Sharding
We support partitioning a collection into a number of smaller subsets called shards.
Right now, only a forward index can be partitioned by running partition_fwd_index command.
For convenience, we provide shards command that supports certain bulk operations on all shards.
Partitioning collection
We support two methods of partitioning: random, and by a defined mapping. For example, one can partition collection randomly:
$ partition_fwd_index \
-j 8 \ # use up to 8 threads at a time
-i full_index_prefix \
-o shard_prefix \
-r 123 # partition randomly into 123 shards
Alternatively, a set of files can be provided.
Let's assume we have a folder shard-titles with a set of text files.

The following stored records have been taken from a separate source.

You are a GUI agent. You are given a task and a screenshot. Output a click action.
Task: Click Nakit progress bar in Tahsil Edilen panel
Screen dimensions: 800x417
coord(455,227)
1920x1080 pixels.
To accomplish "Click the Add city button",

Each file contains new-line-delimited document titles (e.g., TREC-IDs) for one partition.
Then, one would call:
$ partition_fwd_index \
-j 8 \ # use up to 8 threads at a time
-i full_index_prefix \
-o shard_prefix \
-s shard-titles/*
Note that the names of the files passed with -s will be ignored.
Instead, each shard will be assigned a numerical ID from 0 to N - 1 in order
in which they are passed in the command line.
Then, each resulting forward index will have appended .ID to its name prefix:
shard_prefix.000, shard_prefix.001, and so on.
Working with shards
The shards tool allows to perform some index operations in bulk on all shards at once.
At the moment, the following subcommands are supported:
- invert,
- compress,
- wand-data, and
- reorder-docids.
All input and output paths passed to the subcommands will be expanded for each individual shards
by extending it with .<shard-id> (e.g., .000) or, if substring {} is present, then
the shard number will be substituted there. For example:
shards reorder-docids --by-url \
-c inv \
-o inv.url \
--documents fwd.{}.doclex \
--reordered-documents fwd.url.{}.doclex
is equivalent to running the following command for every shard XYZ:
reorder-docids --by-url \
-c inv.XYZ \
-o inv.url.XYZ \
--documents fwd.XYZ.doclex \
--reordered-documents fwd.url.XYZ.doclex